Reasoning models are a class of AI models that perform extended internal thinking before producing a response. Instead of answering immediately, they work through the problem step by step — evaluating possibilities, checking their logic, and refining their answer before presenting it.

How Reasoning Works

When you send a request to a reasoning model, it goes through two phases:

  1. Reasoning phase — The model thinks internally. This produces reasoning content that may or may not be visible in the response.
  2. Response phase — The model presents its final answer based on its reasoning.

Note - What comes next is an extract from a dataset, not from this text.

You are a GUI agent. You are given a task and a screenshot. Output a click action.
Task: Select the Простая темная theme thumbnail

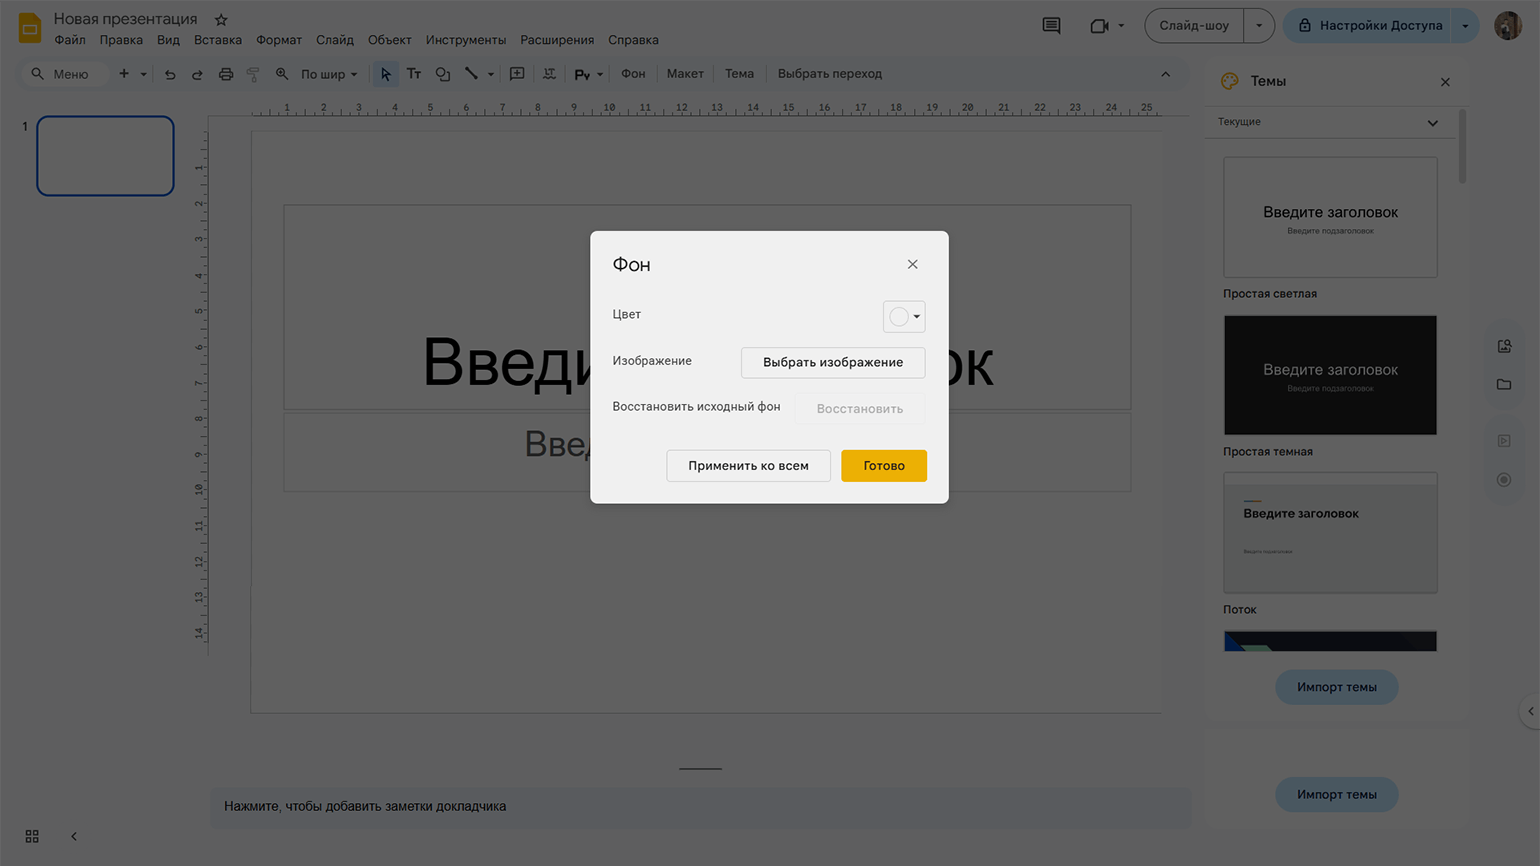1329,375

In the streaming response, reasoning is surfaced through special events:

event: response.reasoning.started
event: response.reasoning.delta (incremental reasoning text)
event: response.reasoning.completed

Supported Reasoning Models

ModelProviderReasoning Style
o3OpenAIExtended deep reasoning
o4-miniOpenAIFast, efficient reasoning
claude-opus-4AnthropicExtended thinking mode
gemini-2.5-proGoogleBuilt-in reasoning

Check Available Models for the current list.

Making a Request

Use a reasoning model the same way as any other model — just specify the model ID:

curl https://api.aitronos.com/v1/model/response \
 -H "X-API-Key: $FREDDY_API_KEY" \
 -H "Content-Type: application/json" \
 -d '{
 "organization_id": "org_your_org_id",
 "model": "o3",
 "inputs": [
 {"role": "user", "content": "Prove that there are infinitely many prime numbers."}
 ]
 }'

Accessing Reasoning Content

When streaming, reasoning content is included in response.reasoning.delta events:

import requests

response = requests.post(
 "https://api.aitronos.com/v1/model/response/stream",
 headers={"X-API-Key": os.environ["FREDDY_API_KEY"]},
 json={
 "organization_id": "org_your_org_id",
 "model": "o3",
 "inputs": [{"role": "user", "content": "What is 17 * 23?"}],
 },
 stream=True,
)

for line in response.iter_lines():
 if line.startswith(b"data: "):
 import json
 event = json.loads(line[6:])
 if event.get("event") == "response.reasoning.delta":
 print("Thinking:", event["delta"])
 elif event.get("event") == "response.output_text.delta":
 print("Answer:", event["delta"])

Cost Considerations

Reasoning models consume additional synapses for the thinking process, even when reasoning content is not shown in the response. Longer, more complex problems require more reasoning steps and thus more synapses.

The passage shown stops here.